A series of records:
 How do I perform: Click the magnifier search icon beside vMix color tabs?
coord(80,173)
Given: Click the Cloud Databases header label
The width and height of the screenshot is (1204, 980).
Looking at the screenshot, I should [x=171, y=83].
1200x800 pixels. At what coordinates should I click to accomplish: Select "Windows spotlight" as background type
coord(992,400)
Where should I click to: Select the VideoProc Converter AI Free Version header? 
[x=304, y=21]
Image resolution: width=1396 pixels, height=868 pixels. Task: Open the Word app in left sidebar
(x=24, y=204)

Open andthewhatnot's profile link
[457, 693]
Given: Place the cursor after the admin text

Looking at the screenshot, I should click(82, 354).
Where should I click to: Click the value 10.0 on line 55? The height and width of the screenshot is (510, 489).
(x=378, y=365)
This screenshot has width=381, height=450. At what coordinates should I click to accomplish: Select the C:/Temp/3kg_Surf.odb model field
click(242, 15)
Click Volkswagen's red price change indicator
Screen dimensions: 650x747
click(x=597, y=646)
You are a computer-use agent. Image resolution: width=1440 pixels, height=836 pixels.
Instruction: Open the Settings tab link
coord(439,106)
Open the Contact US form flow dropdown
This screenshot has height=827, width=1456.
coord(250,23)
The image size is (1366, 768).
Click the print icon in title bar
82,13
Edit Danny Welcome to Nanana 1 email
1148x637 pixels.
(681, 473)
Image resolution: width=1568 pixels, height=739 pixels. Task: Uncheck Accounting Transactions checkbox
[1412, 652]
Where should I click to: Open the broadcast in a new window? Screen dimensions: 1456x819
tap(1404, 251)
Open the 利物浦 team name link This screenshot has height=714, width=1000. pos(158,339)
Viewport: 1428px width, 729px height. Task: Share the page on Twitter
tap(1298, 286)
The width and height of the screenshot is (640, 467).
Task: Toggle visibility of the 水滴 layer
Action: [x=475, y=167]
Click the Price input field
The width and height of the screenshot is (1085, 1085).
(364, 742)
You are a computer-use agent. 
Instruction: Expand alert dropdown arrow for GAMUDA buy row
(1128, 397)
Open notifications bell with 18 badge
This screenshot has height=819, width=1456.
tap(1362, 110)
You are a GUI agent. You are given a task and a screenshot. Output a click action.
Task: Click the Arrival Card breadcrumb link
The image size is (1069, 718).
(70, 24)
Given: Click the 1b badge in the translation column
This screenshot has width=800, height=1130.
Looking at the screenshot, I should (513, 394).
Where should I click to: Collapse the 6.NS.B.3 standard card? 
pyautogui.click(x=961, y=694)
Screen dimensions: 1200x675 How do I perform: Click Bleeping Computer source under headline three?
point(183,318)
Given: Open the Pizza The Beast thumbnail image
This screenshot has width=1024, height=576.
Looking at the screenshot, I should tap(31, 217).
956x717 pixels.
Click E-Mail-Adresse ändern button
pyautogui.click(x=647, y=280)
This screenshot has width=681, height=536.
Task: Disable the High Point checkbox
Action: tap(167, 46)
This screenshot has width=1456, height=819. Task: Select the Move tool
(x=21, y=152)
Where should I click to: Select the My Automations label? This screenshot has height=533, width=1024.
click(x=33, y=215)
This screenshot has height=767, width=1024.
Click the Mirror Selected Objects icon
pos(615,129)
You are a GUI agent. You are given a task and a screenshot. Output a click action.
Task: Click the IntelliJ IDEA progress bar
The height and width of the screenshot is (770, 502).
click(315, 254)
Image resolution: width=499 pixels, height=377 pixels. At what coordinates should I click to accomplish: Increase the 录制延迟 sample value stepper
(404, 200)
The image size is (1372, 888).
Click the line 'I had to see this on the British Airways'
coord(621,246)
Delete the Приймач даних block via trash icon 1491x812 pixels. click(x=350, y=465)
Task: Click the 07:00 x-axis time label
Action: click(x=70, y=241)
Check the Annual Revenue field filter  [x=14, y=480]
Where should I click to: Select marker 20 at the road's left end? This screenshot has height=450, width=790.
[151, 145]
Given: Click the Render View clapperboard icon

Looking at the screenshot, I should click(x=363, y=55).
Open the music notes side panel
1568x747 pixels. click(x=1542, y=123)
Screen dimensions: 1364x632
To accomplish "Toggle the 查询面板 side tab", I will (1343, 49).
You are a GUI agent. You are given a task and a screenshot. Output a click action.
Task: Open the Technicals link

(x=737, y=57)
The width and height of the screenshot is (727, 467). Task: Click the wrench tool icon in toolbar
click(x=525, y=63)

Exercise directions - Reproduce all of the lines above word for word.

Expected output -
 How do I perform: Click the magnifier search icon beside vMix color tabs?
coord(80,173)
Given: Click the Cloud Databases header label
The width and height of the screenshot is (1204, 980).
Looking at the screenshot, I should [x=171, y=83].
1200x800 pixels. At what coordinates should I click to accomplish: Select "Windows spotlight" as background type
coord(992,400)
Where should I click to: Select the VideoProc Converter AI Free Version header? 
[x=304, y=21]
Image resolution: width=1396 pixels, height=868 pixels. Task: Open the Word app in left sidebar
(x=24, y=204)

Open andthewhatnot's profile link
[457, 693]
Given: Place the cursor after the admin text

Looking at the screenshot, I should click(82, 354).
Where should I click to: Click the value 10.0 on line 55? The height and width of the screenshot is (510, 489).
(x=378, y=365)
This screenshot has width=381, height=450. At what coordinates should I click to accomplish: Select the C:/Temp/3kg_Surf.odb model field
click(242, 15)
Click Volkswagen's red price change indicator
Screen dimensions: 650x747
click(x=597, y=646)
You are a computer-use agent. Image resolution: width=1440 pixels, height=836 pixels.
Instruction: Open the Settings tab link
coord(439,106)
Open the Contact US form flow dropdown
This screenshot has height=827, width=1456.
coord(250,23)
The image size is (1366, 768).
Click the print icon in title bar
82,13
Edit Danny Welcome to Nanana 1 email
1148x637 pixels.
(681, 473)
Image resolution: width=1568 pixels, height=739 pixels. Task: Uncheck Accounting Transactions checkbox
[1412, 652]
Where should I click to: Open the broadcast in a new window? Screen dimensions: 1456x819
tap(1404, 251)
Open the 利物浦 team name link This screenshot has height=714, width=1000. pos(158,339)
Viewport: 1428px width, 729px height. Task: Share the page on Twitter
tap(1298, 286)
The width and height of the screenshot is (640, 467).
Task: Toggle visibility of the 水滴 layer
Action: [x=475, y=167]
Click the Price input field
The width and height of the screenshot is (1085, 1085).
(364, 742)
You are a computer-use agent. 
Instruction: Expand alert dropdown arrow for GAMUDA buy row
(1128, 397)
Open notifications bell with 18 badge
This screenshot has height=819, width=1456.
tap(1362, 110)
You are a GUI agent. You are given a task and a screenshot. Output a click action.
Task: Click the Arrival Card breadcrumb link
The image size is (1069, 718).
(70, 24)
Given: Click the 1b badge in the translation column
This screenshot has width=800, height=1130.
Looking at the screenshot, I should (513, 394).
Where should I click to: Collapse the 6.NS.B.3 standard card? 
pyautogui.click(x=961, y=694)
Screen dimensions: 1200x675 How do I perform: Click Bleeping Computer source under headline three?
point(183,318)
Given: Open the Pizza The Beast thumbnail image
This screenshot has width=1024, height=576.
Looking at the screenshot, I should tap(31, 217).
956x717 pixels.
Click E-Mail-Adresse ändern button
pyautogui.click(x=647, y=280)
This screenshot has width=681, height=536.
Task: Disable the High Point checkbox
Action: tap(167, 46)
This screenshot has width=1456, height=819. Task: Select the Move tool
(x=21, y=152)
Where should I click to: Select the My Automations label? This screenshot has height=533, width=1024.
click(x=33, y=215)
This screenshot has height=767, width=1024.
Click the Mirror Selected Objects icon
pos(615,129)
You are a GUI agent. You are given a task and a screenshot. Output a click action.
Task: Click the IntelliJ IDEA progress bar
The height and width of the screenshot is (770, 502).
click(315, 254)
Image resolution: width=499 pixels, height=377 pixels. At what coordinates should I click to accomplish: Increase the 录制延迟 sample value stepper
(404, 200)
The image size is (1372, 888).
Click the line 'I had to see this on the British Airways'
coord(621,246)
Delete the Приймач даних block via trash icon 1491x812 pixels. click(x=350, y=465)
Task: Click the 07:00 x-axis time label
Action: click(x=70, y=241)
Check the Annual Revenue field filter  [x=14, y=480]
Where should I click to: Select marker 20 at the road's left end? This screenshot has height=450, width=790.
[151, 145]
Given: Click the Render View clapperboard icon

Looking at the screenshot, I should click(x=363, y=55).
Open the music notes side panel
1568x747 pixels. click(x=1542, y=123)
Screen dimensions: 1364x632
To accomplish "Toggle the 查询面板 side tab", I will (1343, 49).
You are a GUI agent. You are given a task and a screenshot. Output a click action.
Task: Open the Technicals link

(x=737, y=57)
The width and height of the screenshot is (727, 467). Task: Click the wrench tool icon in toolbar
click(x=525, y=63)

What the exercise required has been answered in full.